From: Richard B. Johnson
Date: Wed Aug 18 2004 - 16:49:05 EST


On Wed, 18 Aug 2004, Robert White wrote:

> -----Original Message-----
> From: linux-kernel-owner@xxxxxxxxxxxxxxx [mailto:linux-kernel-owner@xxxxxxxxxxxxxxx]
> On Behalf Of William Lee Irwin III
> Sent: Wednesday, August 18, 2004 1:59 AM
> To: DervishD
> Cc: Linux-kernel
> Subject: Re: setproctitle
>
> > The command-line arguments are being fetched from the process address
> > space, i.e. simply editing argv[] in userspace will have the desired
> > effect.

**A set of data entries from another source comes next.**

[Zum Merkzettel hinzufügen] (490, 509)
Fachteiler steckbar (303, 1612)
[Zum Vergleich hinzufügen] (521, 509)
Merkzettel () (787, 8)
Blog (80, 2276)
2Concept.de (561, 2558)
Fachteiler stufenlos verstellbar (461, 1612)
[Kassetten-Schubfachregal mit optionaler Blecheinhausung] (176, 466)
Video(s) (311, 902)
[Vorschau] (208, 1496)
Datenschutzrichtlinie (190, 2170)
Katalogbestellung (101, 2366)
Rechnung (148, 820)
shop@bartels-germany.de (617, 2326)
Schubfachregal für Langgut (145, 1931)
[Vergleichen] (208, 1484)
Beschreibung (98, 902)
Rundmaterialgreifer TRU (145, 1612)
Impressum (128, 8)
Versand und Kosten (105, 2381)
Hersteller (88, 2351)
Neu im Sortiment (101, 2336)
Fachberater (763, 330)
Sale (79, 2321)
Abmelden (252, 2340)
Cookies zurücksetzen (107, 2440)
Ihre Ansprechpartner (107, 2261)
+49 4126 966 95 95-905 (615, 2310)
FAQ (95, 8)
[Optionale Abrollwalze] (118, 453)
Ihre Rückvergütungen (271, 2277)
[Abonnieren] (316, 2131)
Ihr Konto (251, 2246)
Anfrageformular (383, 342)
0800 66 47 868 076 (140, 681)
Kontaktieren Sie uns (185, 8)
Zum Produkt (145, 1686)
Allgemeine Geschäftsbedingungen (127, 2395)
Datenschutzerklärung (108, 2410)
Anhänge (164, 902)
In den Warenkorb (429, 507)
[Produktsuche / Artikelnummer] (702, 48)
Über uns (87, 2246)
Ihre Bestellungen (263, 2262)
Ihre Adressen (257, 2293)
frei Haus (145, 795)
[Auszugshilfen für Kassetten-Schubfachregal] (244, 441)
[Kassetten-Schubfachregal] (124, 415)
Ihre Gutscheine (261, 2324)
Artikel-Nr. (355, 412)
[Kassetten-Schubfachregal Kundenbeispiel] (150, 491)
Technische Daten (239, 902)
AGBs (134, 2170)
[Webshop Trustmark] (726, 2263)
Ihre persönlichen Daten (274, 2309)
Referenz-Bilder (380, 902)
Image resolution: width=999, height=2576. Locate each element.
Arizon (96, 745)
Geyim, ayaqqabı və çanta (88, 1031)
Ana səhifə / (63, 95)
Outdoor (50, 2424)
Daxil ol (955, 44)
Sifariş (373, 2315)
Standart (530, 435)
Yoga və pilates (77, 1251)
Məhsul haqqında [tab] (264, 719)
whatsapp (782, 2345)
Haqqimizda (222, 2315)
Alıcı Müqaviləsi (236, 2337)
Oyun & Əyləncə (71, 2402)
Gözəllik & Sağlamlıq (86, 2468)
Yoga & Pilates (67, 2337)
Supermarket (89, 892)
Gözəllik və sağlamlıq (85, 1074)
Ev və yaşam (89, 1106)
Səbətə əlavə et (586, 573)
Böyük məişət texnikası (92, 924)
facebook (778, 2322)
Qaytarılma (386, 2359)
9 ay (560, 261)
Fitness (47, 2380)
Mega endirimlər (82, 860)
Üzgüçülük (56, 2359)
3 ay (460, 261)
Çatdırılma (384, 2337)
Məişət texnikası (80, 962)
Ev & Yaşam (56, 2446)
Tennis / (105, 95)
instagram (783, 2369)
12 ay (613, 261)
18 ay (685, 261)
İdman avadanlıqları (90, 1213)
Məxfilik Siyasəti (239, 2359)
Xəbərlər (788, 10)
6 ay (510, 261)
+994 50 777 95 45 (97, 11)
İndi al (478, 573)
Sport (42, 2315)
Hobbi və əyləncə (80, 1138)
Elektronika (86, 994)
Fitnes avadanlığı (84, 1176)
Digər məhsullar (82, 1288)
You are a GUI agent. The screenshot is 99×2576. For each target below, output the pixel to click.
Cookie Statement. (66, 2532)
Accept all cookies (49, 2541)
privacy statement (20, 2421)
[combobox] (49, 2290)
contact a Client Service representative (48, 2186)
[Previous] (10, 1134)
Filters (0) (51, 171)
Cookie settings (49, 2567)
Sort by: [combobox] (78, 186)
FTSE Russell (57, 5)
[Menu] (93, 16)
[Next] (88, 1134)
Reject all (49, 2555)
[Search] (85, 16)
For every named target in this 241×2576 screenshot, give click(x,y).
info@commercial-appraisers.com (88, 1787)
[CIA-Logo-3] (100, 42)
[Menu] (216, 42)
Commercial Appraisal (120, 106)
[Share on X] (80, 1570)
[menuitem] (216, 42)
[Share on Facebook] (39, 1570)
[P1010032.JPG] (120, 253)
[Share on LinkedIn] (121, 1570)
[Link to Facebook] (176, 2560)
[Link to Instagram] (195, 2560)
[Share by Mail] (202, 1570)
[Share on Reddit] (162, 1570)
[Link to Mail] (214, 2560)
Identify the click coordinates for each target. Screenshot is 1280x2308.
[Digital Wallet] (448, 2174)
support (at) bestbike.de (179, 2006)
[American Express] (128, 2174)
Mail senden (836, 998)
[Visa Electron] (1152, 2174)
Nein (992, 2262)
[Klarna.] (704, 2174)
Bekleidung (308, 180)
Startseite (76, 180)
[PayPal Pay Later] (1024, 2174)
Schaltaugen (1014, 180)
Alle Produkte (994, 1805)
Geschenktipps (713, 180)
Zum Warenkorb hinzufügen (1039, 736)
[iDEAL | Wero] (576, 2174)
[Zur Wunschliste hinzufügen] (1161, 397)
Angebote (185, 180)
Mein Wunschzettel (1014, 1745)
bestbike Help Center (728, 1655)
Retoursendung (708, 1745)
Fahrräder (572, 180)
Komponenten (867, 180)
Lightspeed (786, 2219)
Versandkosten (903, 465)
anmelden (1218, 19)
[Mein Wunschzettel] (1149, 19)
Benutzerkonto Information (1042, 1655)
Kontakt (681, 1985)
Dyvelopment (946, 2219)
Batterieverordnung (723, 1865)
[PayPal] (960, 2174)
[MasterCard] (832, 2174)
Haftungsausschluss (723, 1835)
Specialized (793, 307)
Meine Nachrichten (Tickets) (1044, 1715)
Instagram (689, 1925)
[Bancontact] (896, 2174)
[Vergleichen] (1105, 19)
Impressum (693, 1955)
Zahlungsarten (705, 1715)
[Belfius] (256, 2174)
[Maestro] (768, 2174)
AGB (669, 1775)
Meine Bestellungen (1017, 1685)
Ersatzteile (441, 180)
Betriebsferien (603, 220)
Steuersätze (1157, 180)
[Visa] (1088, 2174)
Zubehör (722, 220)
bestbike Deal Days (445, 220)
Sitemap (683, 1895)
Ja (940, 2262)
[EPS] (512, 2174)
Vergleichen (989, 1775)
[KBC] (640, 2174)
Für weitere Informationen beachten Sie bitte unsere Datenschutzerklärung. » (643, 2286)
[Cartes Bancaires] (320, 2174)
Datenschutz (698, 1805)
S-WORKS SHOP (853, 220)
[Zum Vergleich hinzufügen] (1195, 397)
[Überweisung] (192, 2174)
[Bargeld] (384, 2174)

Though this code is butt ugly.
>
> What prevents overrun when updating arg[]?
>
> What happens to all the little ps (etc.) programs when I munge together a *really*
> *long* title?
>
> Can the entirety of arg[] be moved to a newly allocated region, if so how? (e.g.
> wouldn't I have to have access to overwrite mm->arg_start etc?
>
> I'd prefer a setthreadtitle(char * new_title) such that the individual threads in a
> process (including the master thread, and so setproctitle() function is covered)
> could be re-titled to declare their purposes. It would make debugging and logging a
> lot easier and/or more meaningful sometimes. 8-)
>
> It would also let the system preserve the original invocation and args for the
> lifetime of the process to prevent masquerading. You know, by default the title is
> the args, but the set operation would build the new title in a new kernel-controlled
> place and move the pointer.
>
> I'd be willing to work on this if there is interest.
>
> Rob.
>

Currently the *argv[], the args themselves, and the environment
are on the stack when _start is called.

#
# This is the entry point, usually the first thing in the text
# segment. The SVR4/i386 ABI (pages 3-31, 3-32) says that upon
# entry most registers' values are unspecified, except for:
#
# %edx Contains a function pointer to be registered with `atexit'.
# This is how the dynamic linker arranges to have DT_FINI
# functions called for shared libraries that have been loaded
# before this code runs.
#
# %esp The stack contains the arguments and environment:
# (%esp) argc
# 4(%esp) argv[0]
# ...
# (4*argc)(%esp) NULL
# (4*(argc+1))(%esp) envp[0]
# ...
# NULL

So, overwriting the arguments will destroy the task's copy of
the environment. Fortunately _start code doesn't execute
a return. If it did, the destroyed stack would not contain
anything like a return address. Instead, _start executes the
"exit" system-call after executing any 'atexit' procedures.


Cheers,
Dick Johnson
Penguin : Linux version 2.4.26 on an i686 machine (5570.56 BogoMips).
Note 96.31% of all statistics are fiction.